Measure Your Bill Collecting Success
Credit sales are a fact of business life.
And to keep those accounts from spinning out of control, your company must maintain a delicate balance between the total cost of bad debts and your profit gains.
Your cash manager needs to constantly monitor your total receivables and bad debts. Part of the process involves weighing the benefits of extending credit (more sales) against the costs of maintaining receivables (collection and interest).
If the total cost of bad debt is outflanking the profit gains from increased sales, it’s time to take action. The downside: In many cases, you must match the credit terms and policies of competitors to encourage sales. This is a difficult but necessary part of the balancing act.
To help you stay in control, here are three of the most critical tools to measure collection activity:
Receivables Ratio. You should hold receivables for the shortest time possible. This boosts the timeliness of payments and maximizes the accounts receivable turnover ratio, or the rate at which you are collecting bills during a given period. To determine the ratio, divide net credit sales by average accounts receivable.
Aging Schedule. This gives you a bird’s eye view of your receivables and the due dates. It’s a straightforward way of understanding your collection efforts and highlighting overdue bills. The accounts receivable aging schedule typically includes the name of the creditor, the total due and the amounts due in the current month, the previous month, the preceding two months and more than 60 days.
Average Collection Period.
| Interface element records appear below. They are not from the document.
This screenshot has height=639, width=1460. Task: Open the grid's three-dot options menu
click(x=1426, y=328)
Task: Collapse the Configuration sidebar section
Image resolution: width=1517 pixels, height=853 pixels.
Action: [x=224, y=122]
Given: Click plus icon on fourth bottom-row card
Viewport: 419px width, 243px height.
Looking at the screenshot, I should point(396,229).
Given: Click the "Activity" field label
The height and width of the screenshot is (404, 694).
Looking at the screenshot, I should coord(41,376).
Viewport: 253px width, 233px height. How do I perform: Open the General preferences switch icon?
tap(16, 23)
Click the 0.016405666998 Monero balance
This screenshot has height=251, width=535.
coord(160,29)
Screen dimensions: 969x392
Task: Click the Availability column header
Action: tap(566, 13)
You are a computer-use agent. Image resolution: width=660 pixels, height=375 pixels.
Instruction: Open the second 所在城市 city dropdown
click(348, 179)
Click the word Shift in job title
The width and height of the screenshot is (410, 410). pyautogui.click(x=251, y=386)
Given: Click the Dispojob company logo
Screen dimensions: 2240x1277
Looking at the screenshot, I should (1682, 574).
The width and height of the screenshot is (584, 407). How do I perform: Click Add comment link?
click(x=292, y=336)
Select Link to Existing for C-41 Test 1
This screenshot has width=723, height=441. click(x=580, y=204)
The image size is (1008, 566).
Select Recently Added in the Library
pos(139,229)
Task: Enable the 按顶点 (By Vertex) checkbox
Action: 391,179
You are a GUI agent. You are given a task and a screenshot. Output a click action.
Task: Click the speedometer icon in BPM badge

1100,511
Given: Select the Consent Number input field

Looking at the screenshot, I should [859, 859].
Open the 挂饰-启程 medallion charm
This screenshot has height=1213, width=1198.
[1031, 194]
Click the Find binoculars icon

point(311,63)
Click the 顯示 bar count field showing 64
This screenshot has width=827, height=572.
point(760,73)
One of the most important measurements is the average number of days it takes to collect a bill. In other words, the average collection period. This is the length of time it takes to convert sales into cash and underscores the relationship between accounts receivable and cash flow.
The longer the collection period, the more you invest in accounts receivable. And a long collection period means less cash available for your company’s own needs.
To calculate the collection period, divide the number of days in the year by the accounts receivables turnover ratio. Or you can take the average accounts receivable and divide that by the average daily sales (net credit sales/days in a year).
The average collection period is commonly used to compare your success at accounts receivable management to that of your industry peers. It can also be used to analyze your collection efforts across various time periods, and determine how well your customers are doing paying their bills when compared with your credit terms.
These are just some of the tools that let you track your company’s success at controlling accounts receivables. Your accountant can help you use these tools as well as other ratios, reports and measurements that can assist you in keeping a handle on credit customers.